Sarışın, mavi gözlü oğlan öksürdü. "Siz de kimsiniz? Adımı nereden biliyorsunuz?" Dedi çocuk onlara bakarak.
Gözleri Clarke, Bellamy ve Ceyda arasında gidip geliyordu. 3'ü de ona tanıdık geliyordu.
Hemen arkasındaki çocuk mırıldandı. "Başımıza ne işler açtın Jake?"
Raven kaşları çatık bir şekilde sordu. "Biri burada ne haltlar döndüğünü anlatacak mı?"
"Ve mısır patlatmaya gerek var mı?" Diye sordu Miray omuz silkerek.
"Mısır varsa çay da yapayım o zaman." Dedi Gülsüm.
Bellamy Clarke'ın elini güven verici bir şekilde sıktı. "Bence oturun çünkü bu bayağı uzun bir mesele."
Herkes yemek masasının etrafına oturduğunda Jake de tedirgince Ceyda'nın yanına oturdu.
Içinde garip bir his vardı. Bu tanımadığı insanlardan korkuyordu fakat onlara karşı kendini yakın da hissediyordu.
Clarke anlatmaya başladı. "Biz ne olduğunu anlamadan kendimizi anomalinin yanında bulduk. Anomali bizi kendine doğru çekiyordu. Anomaliden geçtiğimizde kendimizi bir yerde bulduk. Anomalinin tekrar açılmasını bekledik fakat ne kadar beklersek bekleyelim açılmadı. Orada bir ev bulduk. Hope senin doğduğun ev." Dedi son cümleyi Hope'a gülümseyerek söylemişti.

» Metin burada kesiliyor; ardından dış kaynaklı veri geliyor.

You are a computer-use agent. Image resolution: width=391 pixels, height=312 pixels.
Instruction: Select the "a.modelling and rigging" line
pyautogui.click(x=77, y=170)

"Bildiğiniz gibi hamileydim. Aylar geçti fakat anomali tekrar açılmadı. Orada doğum yaptım. İkizlere." Dedi Clarke gülümseyerek.
"Görüp görebileceğiniz en tatlı bebeklerdi." Dedi Bellamy gülümseyerek.
"Biri kız diğeri erkekti. Kız garip bir şekilde bize Ceyda'yı hatırlattı. Hem ikimizin bir araya gelmesinde de Ceyda'nın yeri büyüktü. Bu yüzden kız olanın ismini Ceyda koyduk." Clarke gözleri uzaklara dalarak anlattı.
"Yaa çok teşekkür ederim." Dedi Ceyda gülümseyerek. "Peki ya neredeler?"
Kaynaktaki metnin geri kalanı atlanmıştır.